┌─ Raw data

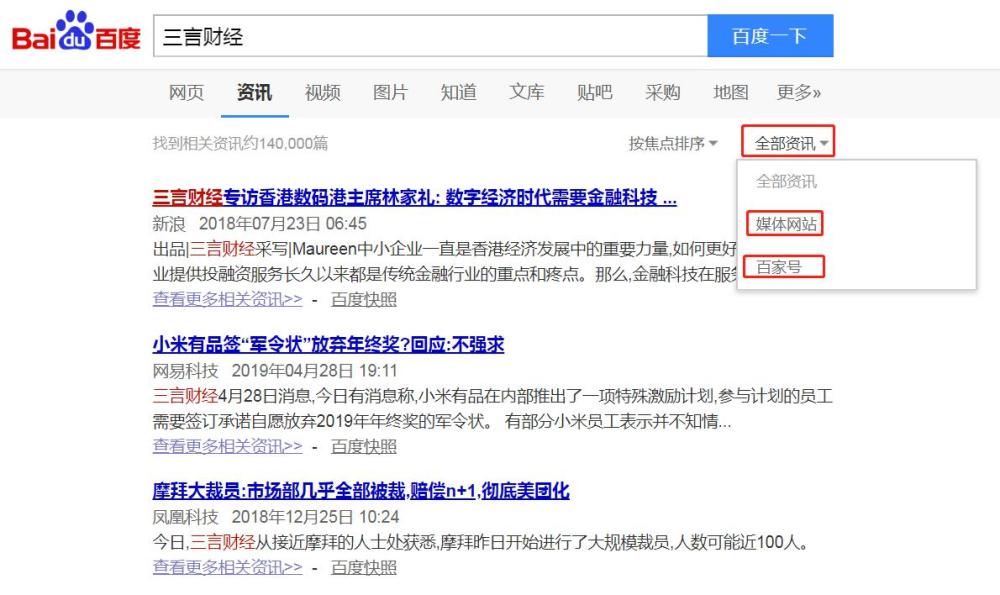Click the Baidu paw logo
The height and width of the screenshot is (595, 1000).
76,31
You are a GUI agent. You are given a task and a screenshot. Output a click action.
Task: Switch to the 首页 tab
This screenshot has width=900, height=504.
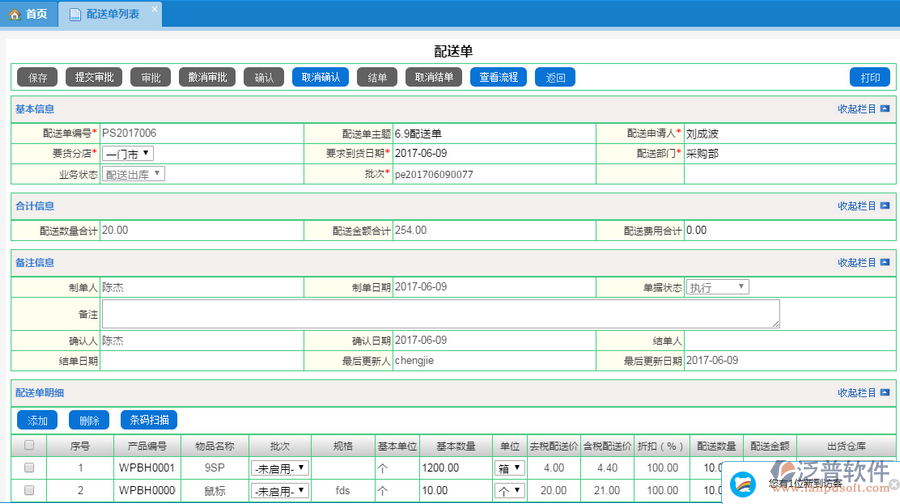pos(28,14)

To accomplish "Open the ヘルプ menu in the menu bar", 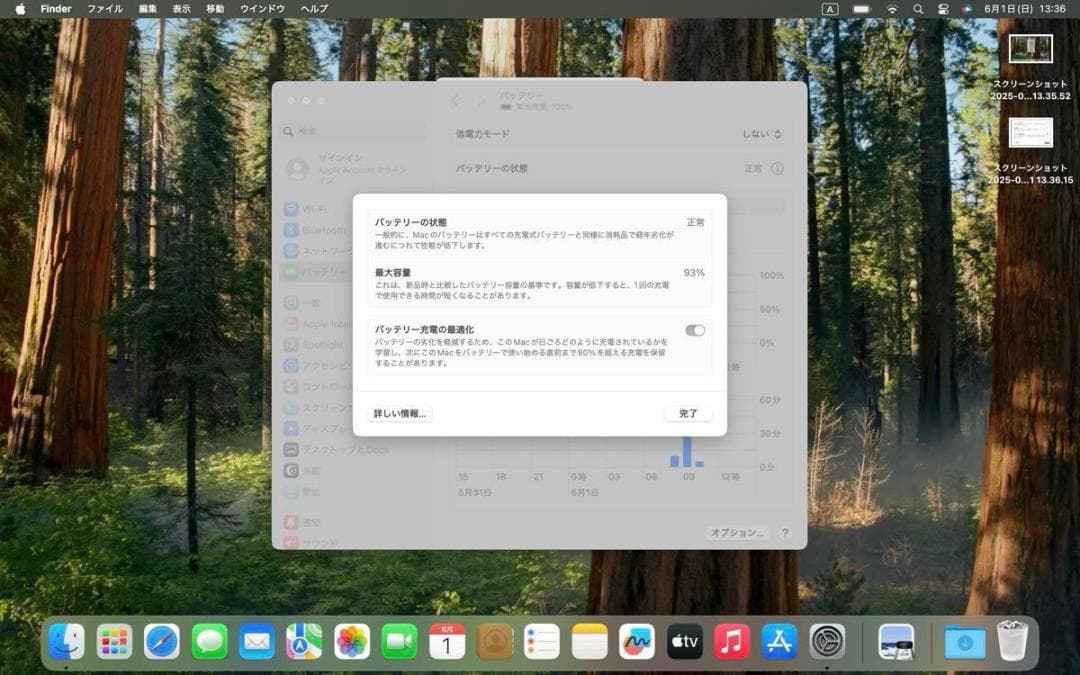I will [x=312, y=8].
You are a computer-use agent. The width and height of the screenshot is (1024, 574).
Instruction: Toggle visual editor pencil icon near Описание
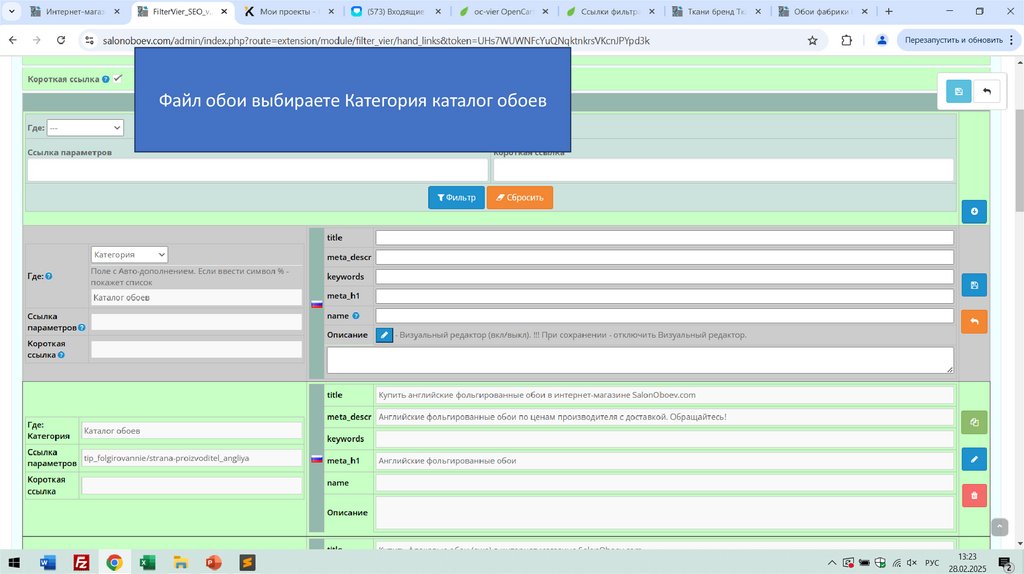click(384, 335)
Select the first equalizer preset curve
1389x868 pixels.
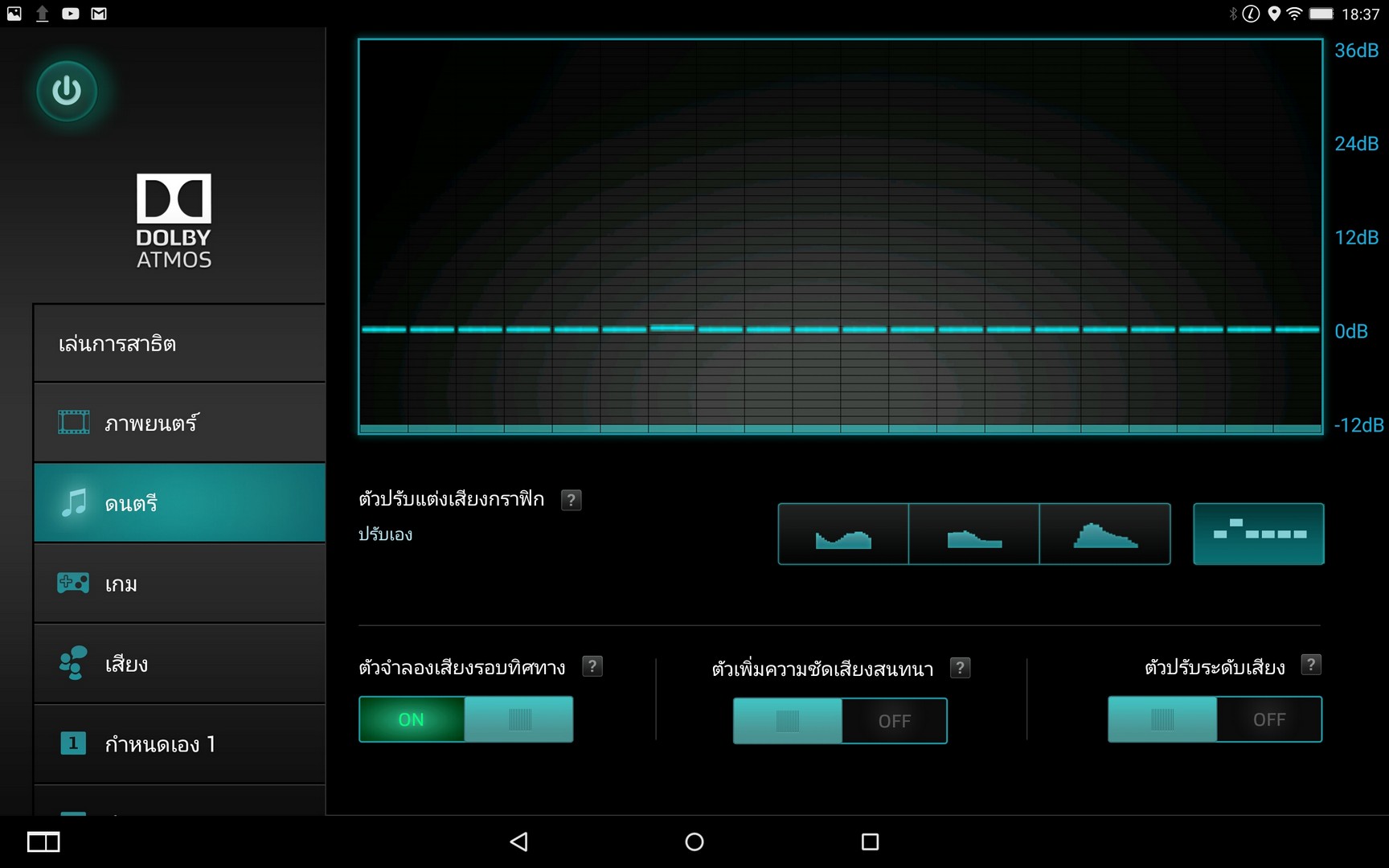pos(843,534)
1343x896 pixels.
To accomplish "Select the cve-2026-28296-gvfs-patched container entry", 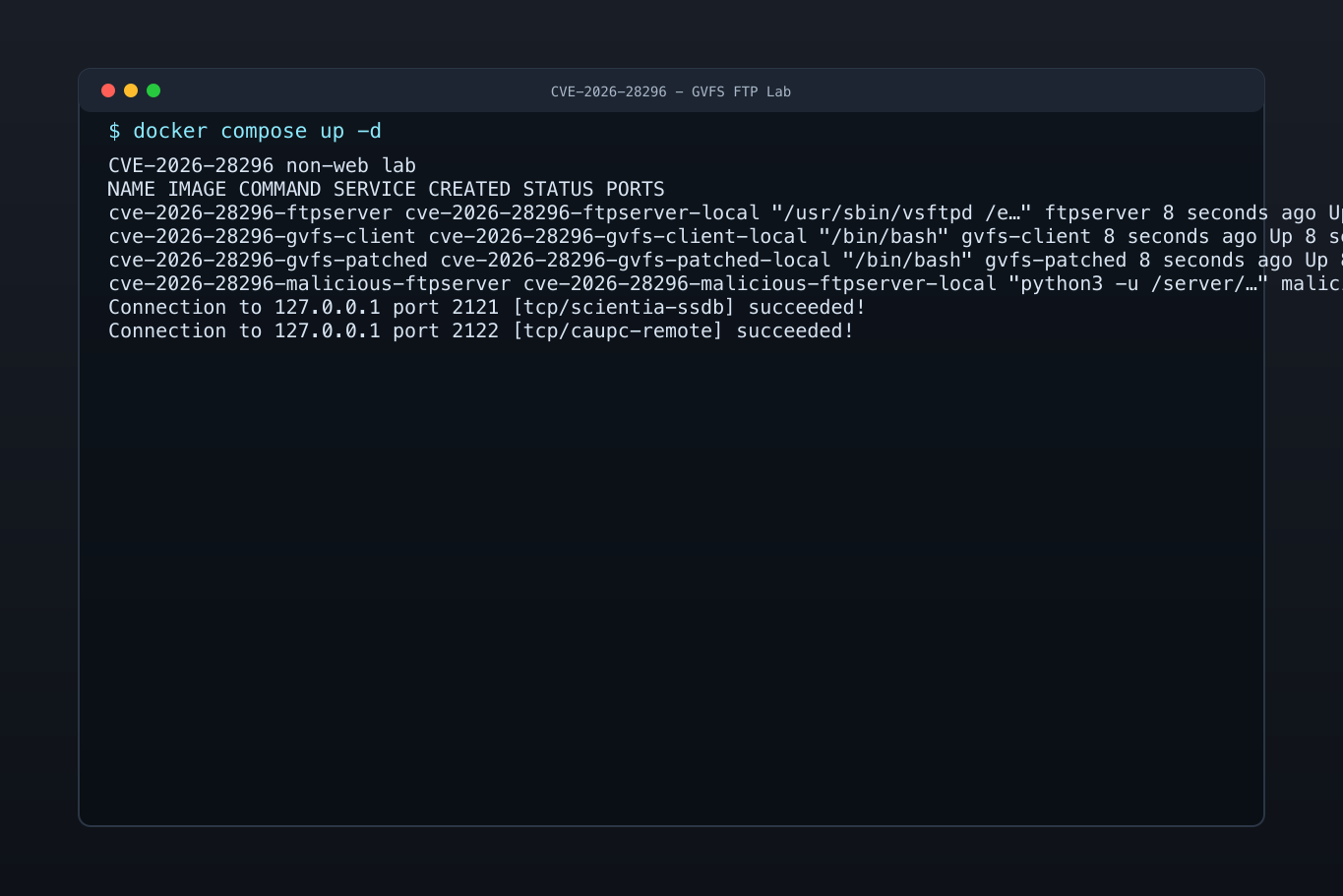I will click(x=266, y=260).
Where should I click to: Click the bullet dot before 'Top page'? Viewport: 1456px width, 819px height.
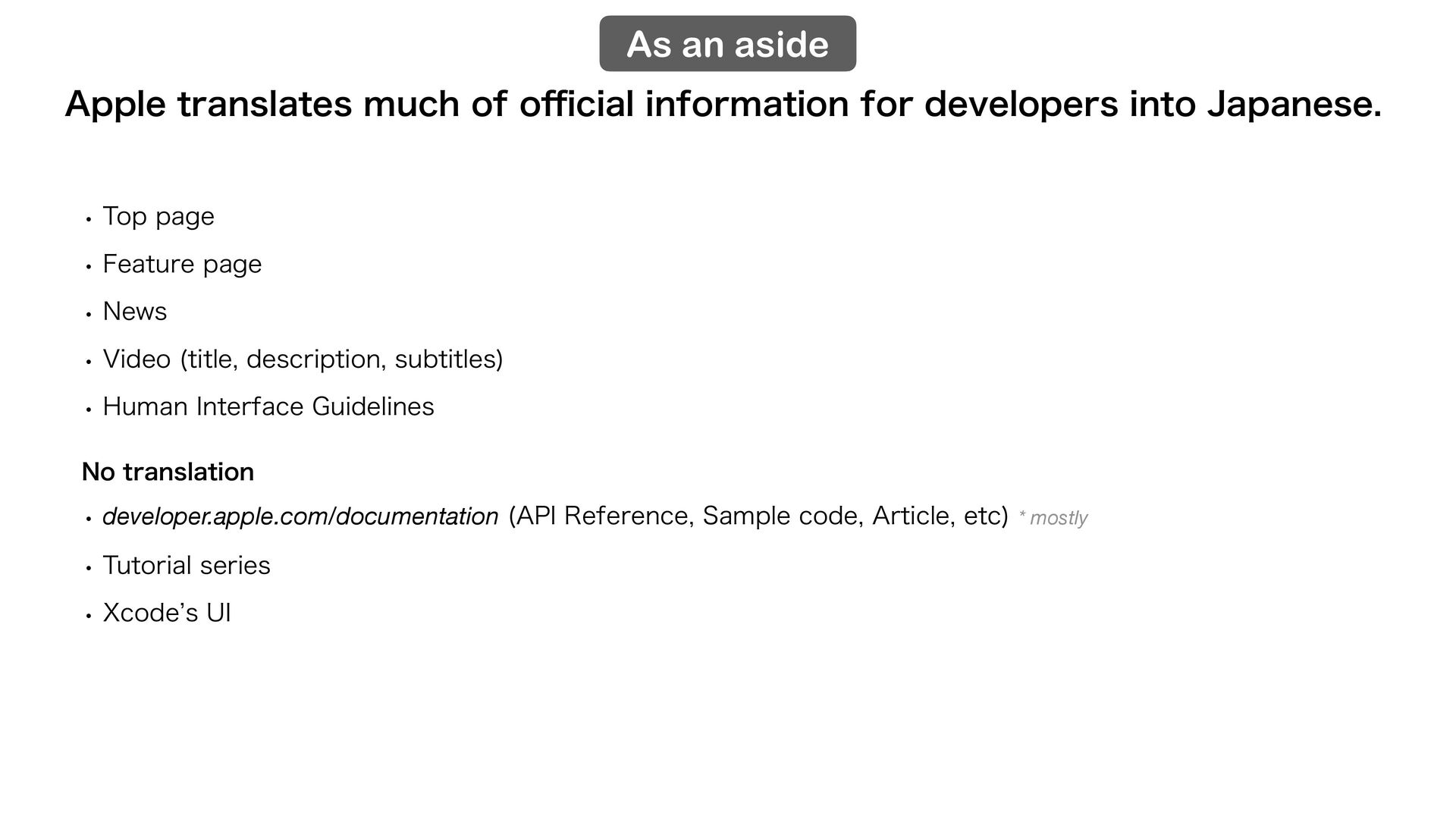point(89,219)
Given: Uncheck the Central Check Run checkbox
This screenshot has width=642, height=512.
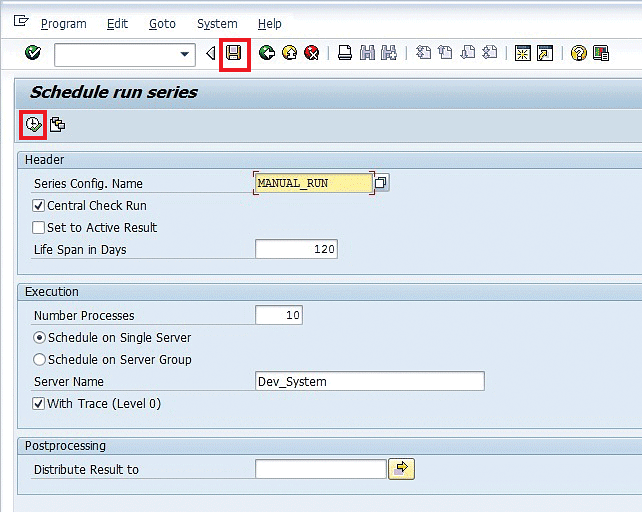Looking at the screenshot, I should point(39,206).
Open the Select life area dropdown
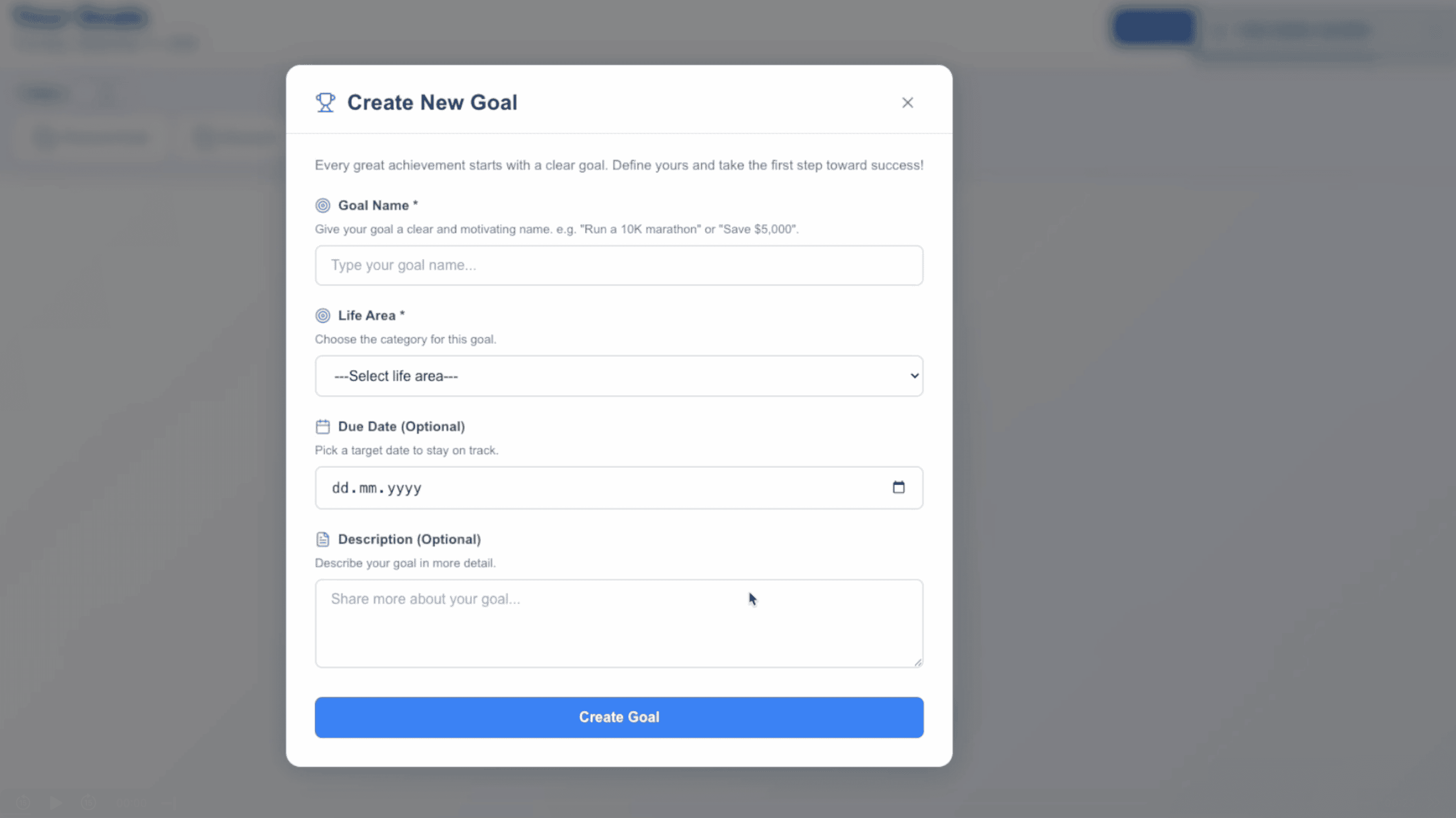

└─

▶ Activity
Starting at the line that holds "Where should I" and ending at the last line of the material above, repeat each line exactly, both ends included, and leave the pictures out.

▶ Reply
Where should I click to: Click the bullet dot before 'Top page'? Viewport: 1456px width, 819px height.
point(89,219)
Given: Uncheck the Central Check Run checkbox
This screenshot has width=642, height=512.
Looking at the screenshot, I should point(39,206).
Open the Select life area dropdown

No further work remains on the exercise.